후보물질의 모체인 CNa87의 분자를 대조군으로 하여, 상기 제조예 1 내지 15를 대상으로 3D 도킹(docking)실험을 진행하여, 그 결과를 표 2 및 도 2에 나타내었다.
표 2 및 도 2에서 보는 바와 같이, 대조군의 도킹 점수가 5.5818인 것과 비교하여, 4-클로로벤젠설포아마이드(4-chlorobenzenesulfoamide) 그룹이 치환된 제조예 6에서 도킹 점수가 8.2507로 가장 높게 나타났고, 제조예 7 및 제조예 8에서도 대조군에 비해 약 1 이상 도킹 점수가 높게 나타났다.
후보물질 도킹 점수 crash 극성
대조군(CNa87) 5.5818 -1.3634 3.4231
제조예 1 5.9517 -0.8384 3.6834
제조예 6 8.2507 -2.1744 3.2779
제조예 7 6.5712 -1.3554 2.847
제조예 8 7.8235 -2.511 4.4773
제조예 10 5.4865 -1.4533 2.798
제조예 11 5.1156 -1.011 2.6492
상기 결과를 통해, 대조군인 CNa87에 비하여, 에이엠피-활성 단백질 키나아제 효소와 본 발명의 상기 대부분의 제조예가 결합력이 높고, 이를 통하여 상기 효소를 활성화 시킬 수 있음을 예측할 수 있다.
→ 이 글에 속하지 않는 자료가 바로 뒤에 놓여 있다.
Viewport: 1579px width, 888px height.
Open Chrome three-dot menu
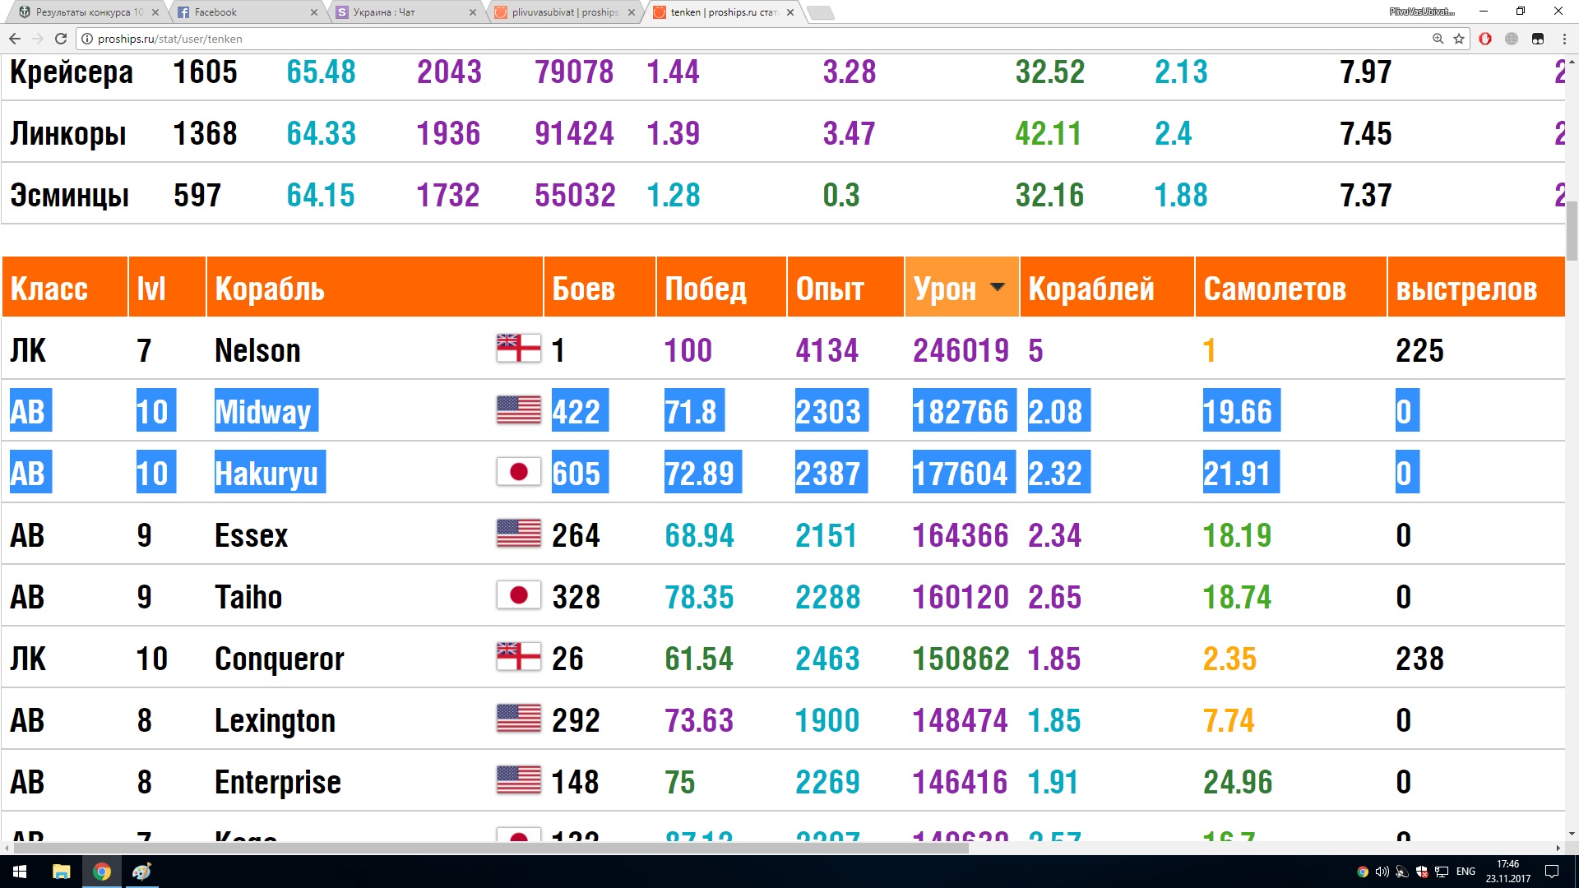(1564, 39)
[실험예 2] 에이엠피-활성 단백질 키나아제 활성 측정
상기 실험예 1에서 도킹 점수가 가장 높았던 제조예 6의 에이엠피-활성 단백질 키나아제(AMP-activated protein kinase; AMPK) 활성 여부의 영향을 확인하기 위하여 키나아제 어세이(kinase assay)를 수행하였다. 상기 키나아제 어세이는 상기 효소의 활성을 유도하는 것으로 알려진 대조군 AICAR와 상기 제조예 6을 투여한 뒤, 에이엠피-활성 단백질 키나아제 기질(substrate) 펩타이드(peptide)에서 정제된 에이엠피-활성 단백질 키나아제와 ATP를 반응시키고 발광(luminescence) 정도를 EC50로, 하기 표 3 및 도 3에 나타내었다.
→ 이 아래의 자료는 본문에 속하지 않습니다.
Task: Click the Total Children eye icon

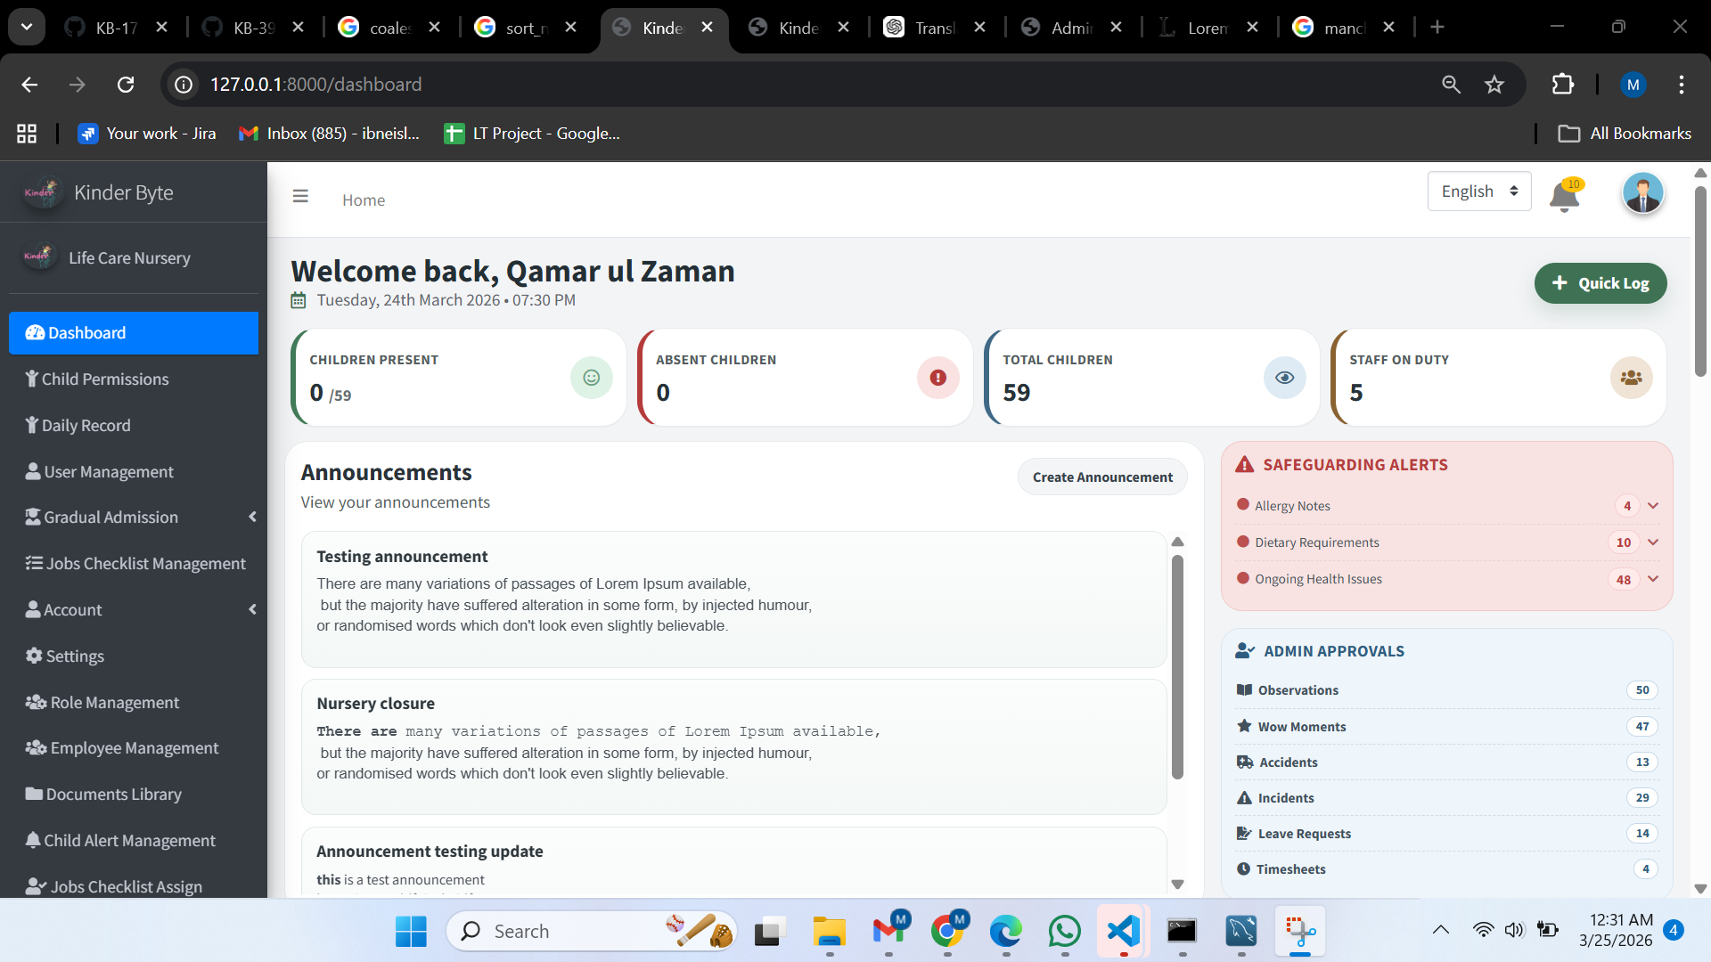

표 3 및 도 3에서 보는 바와 같이, 대조군인 AICAR은 0.299의 EC50을 나타낸 반면, 제조예 6은 상기 대조군에 비해 약 3배 정도 높은 0.637의 EC50을 나타내었다.
후보물질 EC50(μM)
대조군(AICAR) 0.299
제조예 6 0.637
상기 결과를 통해 본 발명에 따른 제조예 6은 에이엠피-활성 단백질 키나아제에 결합력이 높을 뿐만 아니라, 매우 효과적으로 상기 효소의 활성을 높이는 것을 알 수 있다.
[준비예 1] 실험동물 준비 및 사육
6주령의 ICR-쥐 (수컷)을 구입한 후 6일 동안 동물사육실의 환경하에서 검역 및 순화시키면서 일반 건강상태를 관찰한 후, 건강한 개체를 선별하여 실험에 사용하였다. 각 개체의 식별은 유성 매직을 이용하여 각 개체번호 꼬리에 표시하며, 사육상자는 시험 번호, 시험 물질명, 시험 항목, 입수일, 순화 기간, 군 분리일, 시험기간, 성별/동물 번호 및 시험책임자를 기재한 개체식별카드를 부착하여 식별하였다. 순화 기간 중 이상이 발생한 개체와 정상적으로 체중이 증가하지 않은 개체를 제외한 후, 각 군간 평균 체중 및 표준편차가 균일하도록 군 분리를 실시 하였다.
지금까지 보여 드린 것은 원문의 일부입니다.